● **DATA**
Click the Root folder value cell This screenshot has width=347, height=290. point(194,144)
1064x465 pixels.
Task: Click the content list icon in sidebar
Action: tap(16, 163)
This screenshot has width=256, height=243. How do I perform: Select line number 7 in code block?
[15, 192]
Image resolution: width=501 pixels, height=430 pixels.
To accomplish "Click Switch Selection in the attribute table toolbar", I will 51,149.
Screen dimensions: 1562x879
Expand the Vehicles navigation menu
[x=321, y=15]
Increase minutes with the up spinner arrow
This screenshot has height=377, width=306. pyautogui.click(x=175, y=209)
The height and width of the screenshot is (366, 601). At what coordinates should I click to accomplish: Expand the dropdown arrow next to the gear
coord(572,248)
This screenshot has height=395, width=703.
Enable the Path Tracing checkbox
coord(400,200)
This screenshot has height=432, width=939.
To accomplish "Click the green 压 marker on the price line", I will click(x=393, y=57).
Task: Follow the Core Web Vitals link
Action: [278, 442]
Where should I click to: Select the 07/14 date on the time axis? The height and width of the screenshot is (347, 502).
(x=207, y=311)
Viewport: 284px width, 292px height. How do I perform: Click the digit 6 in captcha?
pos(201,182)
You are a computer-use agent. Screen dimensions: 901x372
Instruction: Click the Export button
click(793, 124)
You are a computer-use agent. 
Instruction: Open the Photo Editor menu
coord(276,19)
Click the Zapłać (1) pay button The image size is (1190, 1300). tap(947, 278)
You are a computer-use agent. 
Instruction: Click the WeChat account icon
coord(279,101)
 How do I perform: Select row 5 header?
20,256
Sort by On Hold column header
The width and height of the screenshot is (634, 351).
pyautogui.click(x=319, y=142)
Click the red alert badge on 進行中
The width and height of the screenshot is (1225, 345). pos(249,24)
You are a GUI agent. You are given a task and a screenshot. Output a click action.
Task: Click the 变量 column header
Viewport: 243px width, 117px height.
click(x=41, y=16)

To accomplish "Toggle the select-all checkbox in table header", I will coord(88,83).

● **PROBLEM TO SOLVE**
Output all of the material, please, exactly as it stands.

● **FINAL ANSWER**
Click the Root folder value cell This screenshot has width=347, height=290. point(194,144)
1064x465 pixels.
Task: Click the content list icon in sidebar
Action: tap(16, 163)
This screenshot has width=256, height=243. How do I perform: Select line number 7 in code block?
[15, 192]
Image resolution: width=501 pixels, height=430 pixels.
To accomplish "Click Switch Selection in the attribute table toolbar", I will 51,149.
Screen dimensions: 1562x879
Expand the Vehicles navigation menu
[x=321, y=15]
Increase minutes with the up spinner arrow
This screenshot has height=377, width=306. pyautogui.click(x=175, y=209)
The height and width of the screenshot is (366, 601). At what coordinates should I click to accomplish: Expand the dropdown arrow next to the gear
coord(572,248)
This screenshot has height=395, width=703.
Enable the Path Tracing checkbox
coord(400,200)
This screenshot has height=432, width=939.
To accomplish "Click the green 压 marker on the price line", I will click(x=393, y=57).
Task: Follow the Core Web Vitals link
Action: [278, 442]
Where should I click to: Select the 07/14 date on the time axis? The height and width of the screenshot is (347, 502).
(x=207, y=311)
Viewport: 284px width, 292px height. How do I perform: Click the digit 6 in captcha?
pos(201,182)
You are a computer-use agent. Screen dimensions: 901x372
Instruction: Click the Export button
click(793, 124)
You are a computer-use agent. 
Instruction: Open the Photo Editor menu
coord(276,19)
Click the Zapłać (1) pay button The image size is (1190, 1300). tap(947, 278)
You are a computer-use agent. 
Instruction: Click the WeChat account icon
coord(279,101)
 How do I perform: Select row 5 header?
20,256
Sort by On Hold column header
The width and height of the screenshot is (634, 351).
pyautogui.click(x=319, y=142)
Click the red alert badge on 進行中
The width and height of the screenshot is (1225, 345). pos(249,24)
You are a GUI agent. You are given a task and a screenshot. Output a click action.
Task: Click the 变量 column header
Viewport: 243px width, 117px height.
click(x=41, y=16)

To accomplish "Toggle the select-all checkbox in table header", I will coord(88,83).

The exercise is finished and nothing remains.